I have successfully PoC’d the use of two HAProxy servers w/ heartbeat to load balance traffic between two squid servers with pass through Kerberos authentication in our shared services office. I’ve been exploring the idea of separating internal load balancing from our Citrix NetScalers that currently have a leg both inside the private network and in the DMZ (terrible security practice so we’re changing that). One of the things that I can’t seem to find anywhere is assigning more than one floating IP to an HA pair. The reason for this is that we load balance many things and want to use a different IP for each service being load balanced (I.e., squid, DNS, LDAP, web servers, etc). Could use some direction on this.
You can add multiple Subnet IP addresses to be used for traffic towards your backend servers.
Doing so requires the following steps:
- Add a Subnet IP Address (System –> Network –> IP)

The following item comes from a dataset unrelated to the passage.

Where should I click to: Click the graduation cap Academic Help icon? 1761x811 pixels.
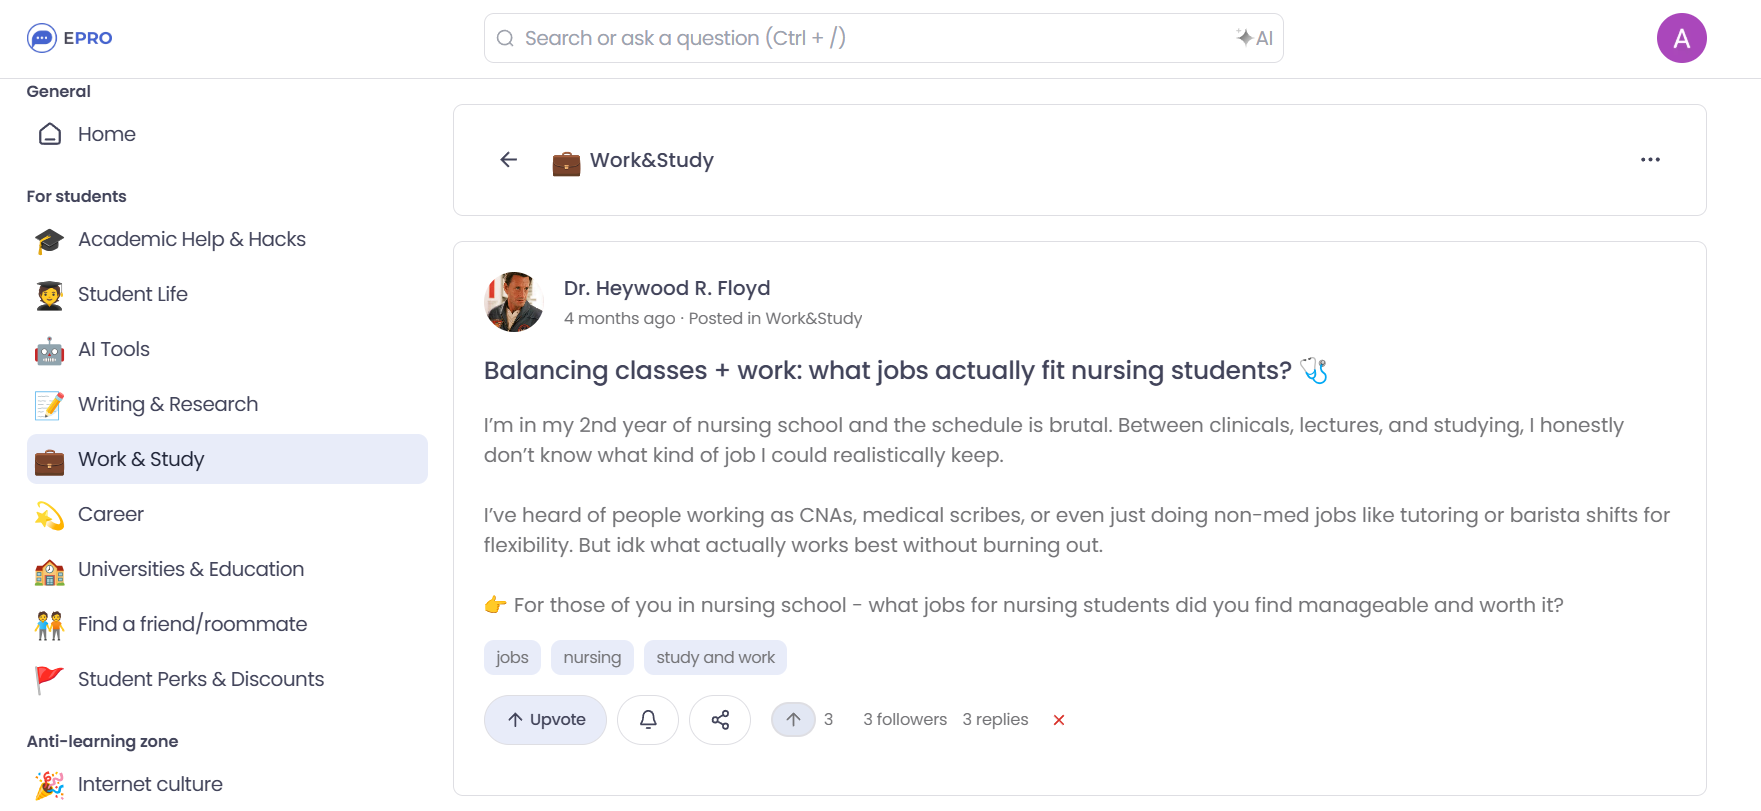(48, 239)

- Create an IP Set (System –> Network –> IPSets) and assign the Subnet IP address to the set
- Create a Network Profile (System –> Network –> Net Profile) and assign the IPSet to the Network Profile
- Assign the network profile to a load balancing virtual server or to the services/service groups belonging to the load balancing virtual server
By using separate network profiles per type of service, you can easily control the traffic.
Nowadays, even VIP addresses can be used as source IP addresses to the backend, given there is at least one Subnet IP address in the subnet.